Ella sale a su encuentro, se presenta atenta y nerviosa a la vez. No hablaron mucho esta mañana, y el día anterior se despidió de los chicos, fingió que se iba de este apartamento como ellos. De cierta forma eso le crea un peso en la conciencia, no quiere volver a mentirles por creer que puede enamorar a un hombre. Porque, ¿qué otro motivo tendría para quedarse? Apenas entiende lo que su corazón desea, eso es lo que reina sobre ella, primero la emoción antes que el pensar.

—La tarde está perfecta para salir, ¿no crees? —acompaña la invitación con una agradable sonrisa. Como ella lo ve, su buen ánimo es sinónimo de lo bien que se siente.

—¿Tú crees? —mira por la ventana, el cielo está soleado y despejado—. ¿Y si luego nos encontramos con alguien?

—¿Te vas a quedar encerrada hasta nuevo aviso?

—No, eso es deprimente…

—¿Quieres ir por un café?

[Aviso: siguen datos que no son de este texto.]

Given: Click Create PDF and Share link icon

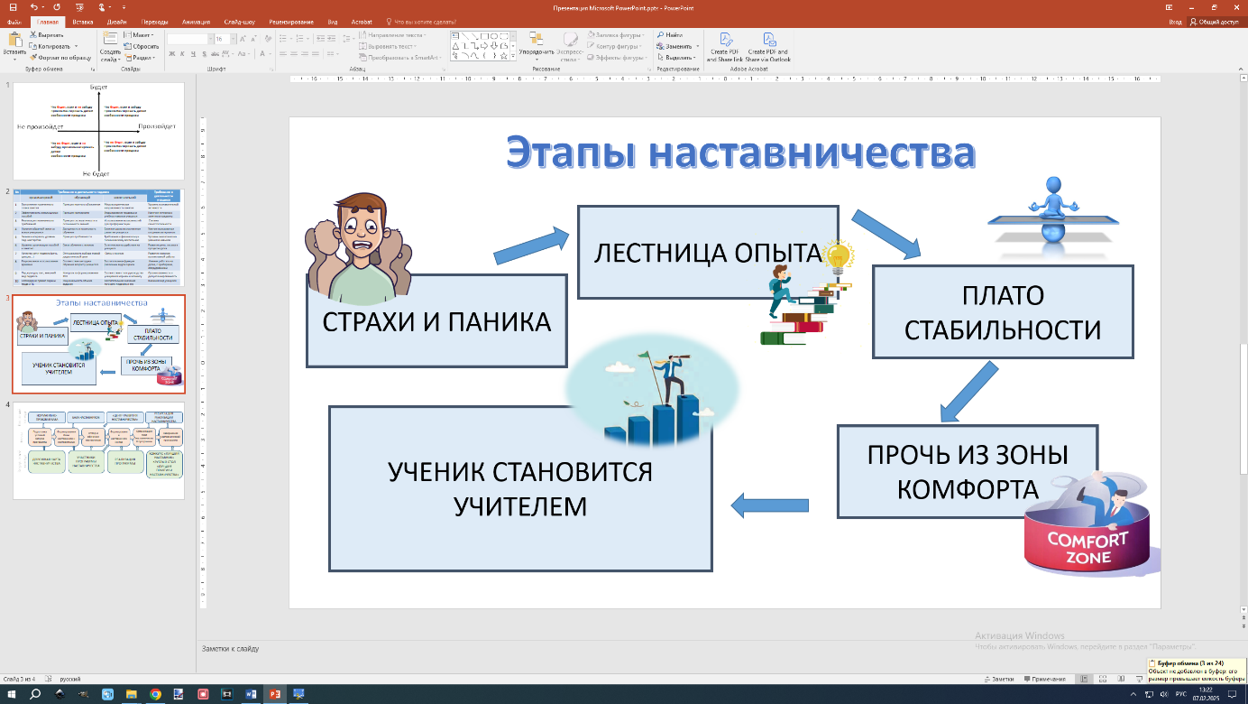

Hay un sitio que me encanta y al que tengo mucho tiempo sin ir.

—¿Café? ¿A esta hora y con este sol?

—También hay cócteles fríos. —Frunce la boca al verla tan desanimada—. Vamos Hamel, recuerda que me debes una salida.

—Es que yo… —Niega—. Debería estar en casa… —divaga, se miente a sí misma.

—Creo que no te di las gracias por quedarte.

Ella de inmediato le busca la mirada, su voz sonó convincente y sincera.

—Es un detalle especial —sigue—, que le mientas a todos por mí, por eso, déjame invitarte a salir.

—¿Cómo una cita? —se avergüenza.

—Algo así, sin presión.

—Bien, pero no tengo ropa adecuada para pasear en lugares… de lujo —se acaricia el brazo, todavía avergonzada.

—Lo que usaste el día del antro está bien.

—Ah, sí, ese pantalón crema y la camisa azul son de Alicia.

—Bien, tienes una hora.

La deja sola, en medio de la sala, parada con las palabras en la boca. «Bien» se dice, asiente y entra directo a su cuarto. En el baño, cuando la tina ya está llena, es que comienza a sentir un extraño cosquilleo. «No puede ser, ¿es una cita?» los vellos en su cuerpo se ponen de punta, dejándole la piel de gallina.

Las teorías no paran de volar junto con los sueños. Se mira por décima vez en el espejo. «¿Estará jugando conmigo?», hace muecas diferentes y termina por suspirar. «¿Por qué me pediste que me quedara?».

Hamel espera en la entrada del edificio a Santiago, este fue por el carro en el estacionamiento subterráneo. Al ver el auto, se asoma con cautela y observa a los lados justo antes de abrir la puerta de vidrio y salir del edificio. No sabe qué excusa pondría en el caso de que alguno de los chicos la descubrieran todavía acá, en la ciudad, y encima junto a Santiago.